--- begin DATASET ---
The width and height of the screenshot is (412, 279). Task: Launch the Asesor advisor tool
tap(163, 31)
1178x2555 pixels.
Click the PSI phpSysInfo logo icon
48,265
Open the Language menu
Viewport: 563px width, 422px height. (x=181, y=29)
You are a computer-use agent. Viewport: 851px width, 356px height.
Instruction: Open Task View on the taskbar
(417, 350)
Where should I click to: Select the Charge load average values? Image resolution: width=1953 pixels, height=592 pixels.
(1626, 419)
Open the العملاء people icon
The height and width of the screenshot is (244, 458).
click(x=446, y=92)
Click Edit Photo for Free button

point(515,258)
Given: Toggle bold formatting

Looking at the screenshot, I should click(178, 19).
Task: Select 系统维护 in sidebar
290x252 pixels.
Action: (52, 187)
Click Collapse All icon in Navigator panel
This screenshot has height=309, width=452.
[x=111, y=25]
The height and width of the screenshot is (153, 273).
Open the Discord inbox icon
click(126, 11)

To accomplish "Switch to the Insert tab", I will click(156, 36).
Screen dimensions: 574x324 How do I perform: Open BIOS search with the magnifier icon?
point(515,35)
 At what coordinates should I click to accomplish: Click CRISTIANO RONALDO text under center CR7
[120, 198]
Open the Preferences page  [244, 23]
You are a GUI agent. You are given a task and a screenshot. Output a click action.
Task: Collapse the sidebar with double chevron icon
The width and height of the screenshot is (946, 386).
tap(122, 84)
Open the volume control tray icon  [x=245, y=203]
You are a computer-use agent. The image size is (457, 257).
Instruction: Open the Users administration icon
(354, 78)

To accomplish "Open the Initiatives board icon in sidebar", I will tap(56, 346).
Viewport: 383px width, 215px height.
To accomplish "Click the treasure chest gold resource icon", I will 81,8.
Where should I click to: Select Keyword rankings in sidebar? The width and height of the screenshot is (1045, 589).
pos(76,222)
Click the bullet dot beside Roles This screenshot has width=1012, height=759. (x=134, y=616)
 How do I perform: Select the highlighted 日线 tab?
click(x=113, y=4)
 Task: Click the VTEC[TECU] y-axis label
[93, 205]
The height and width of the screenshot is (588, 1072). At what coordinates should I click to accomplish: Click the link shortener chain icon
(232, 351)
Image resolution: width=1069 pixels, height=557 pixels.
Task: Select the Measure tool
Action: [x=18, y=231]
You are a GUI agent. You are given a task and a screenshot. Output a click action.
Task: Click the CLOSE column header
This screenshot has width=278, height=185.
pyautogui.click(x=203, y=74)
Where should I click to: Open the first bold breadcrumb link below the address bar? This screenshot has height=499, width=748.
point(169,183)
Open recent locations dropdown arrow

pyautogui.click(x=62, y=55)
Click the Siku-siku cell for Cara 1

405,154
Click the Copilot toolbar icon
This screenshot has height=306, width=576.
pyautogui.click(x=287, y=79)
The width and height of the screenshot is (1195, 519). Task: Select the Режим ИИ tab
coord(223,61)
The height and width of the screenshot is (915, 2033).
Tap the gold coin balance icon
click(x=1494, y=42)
--- end DATASET ---
-- REQUIREMENTS --
Copy out every one of the records above, line for line, with no changes.

-- WRITTEN ANSWER --
The width and height of the screenshot is (412, 279). Task: Launch the Asesor advisor tool
tap(163, 31)
1178x2555 pixels.
Click the PSI phpSysInfo logo icon
48,265
Open the Language menu
Viewport: 563px width, 422px height. (x=181, y=29)
You are a computer-use agent. Viewport: 851px width, 356px height.
Instruction: Open Task View on the taskbar
(417, 350)
Where should I click to: Select the Charge load average values? Image resolution: width=1953 pixels, height=592 pixels.
(1626, 419)
Open the العملاء people icon
The height and width of the screenshot is (244, 458).
click(x=446, y=92)
Click Edit Photo for Free button

point(515,258)
Given: Toggle bold formatting

Looking at the screenshot, I should click(178, 19).
Task: Select 系统维护 in sidebar
290x252 pixels.
Action: (52, 187)
Click Collapse All icon in Navigator panel
This screenshot has height=309, width=452.
[x=111, y=25]
The height and width of the screenshot is (153, 273).
Open the Discord inbox icon
click(126, 11)

To accomplish "Switch to the Insert tab", I will click(156, 36).
Screen dimensions: 574x324 How do I perform: Open BIOS search with the magnifier icon?
point(515,35)
 At what coordinates should I click to accomplish: Click CRISTIANO RONALDO text under center CR7
[120, 198]
Open the Preferences page  [244, 23]
You are a GUI agent. You are given a task and a screenshot. Output a click action.
Task: Collapse the sidebar with double chevron icon
The width and height of the screenshot is (946, 386).
tap(122, 84)
Open the volume control tray icon  [x=245, y=203]
You are a computer-use agent. The image size is (457, 257).
Instruction: Open the Users administration icon
(354, 78)

To accomplish "Open the Initiatives board icon in sidebar", I will tap(56, 346).
Viewport: 383px width, 215px height.
To accomplish "Click the treasure chest gold resource icon", I will 81,8.
Where should I click to: Select Keyword rankings in sidebar? The width and height of the screenshot is (1045, 589).
pos(76,222)
Click the bullet dot beside Roles This screenshot has width=1012, height=759. (x=134, y=616)
 How do I perform: Select the highlighted 日线 tab?
click(x=113, y=4)
 Task: Click the VTEC[TECU] y-axis label
[93, 205]
The height and width of the screenshot is (588, 1072). At what coordinates should I click to accomplish: Click the link shortener chain icon
(232, 351)
Image resolution: width=1069 pixels, height=557 pixels.
Task: Select the Measure tool
Action: [x=18, y=231]
You are a GUI agent. You are given a task and a screenshot. Output a click action.
Task: Click the CLOSE column header
This screenshot has width=278, height=185.
pyautogui.click(x=203, y=74)
Where should I click to: Open the first bold breadcrumb link below the address bar? This screenshot has height=499, width=748.
point(169,183)
Open recent locations dropdown arrow

pyautogui.click(x=62, y=55)
Click the Siku-siku cell for Cara 1

405,154
Click the Copilot toolbar icon
This screenshot has height=306, width=576.
pyautogui.click(x=287, y=79)
The width and height of the screenshot is (1195, 519). Task: Select the Режим ИИ tab
coord(223,61)
The height and width of the screenshot is (915, 2033).
Tap the gold coin balance icon
click(x=1494, y=42)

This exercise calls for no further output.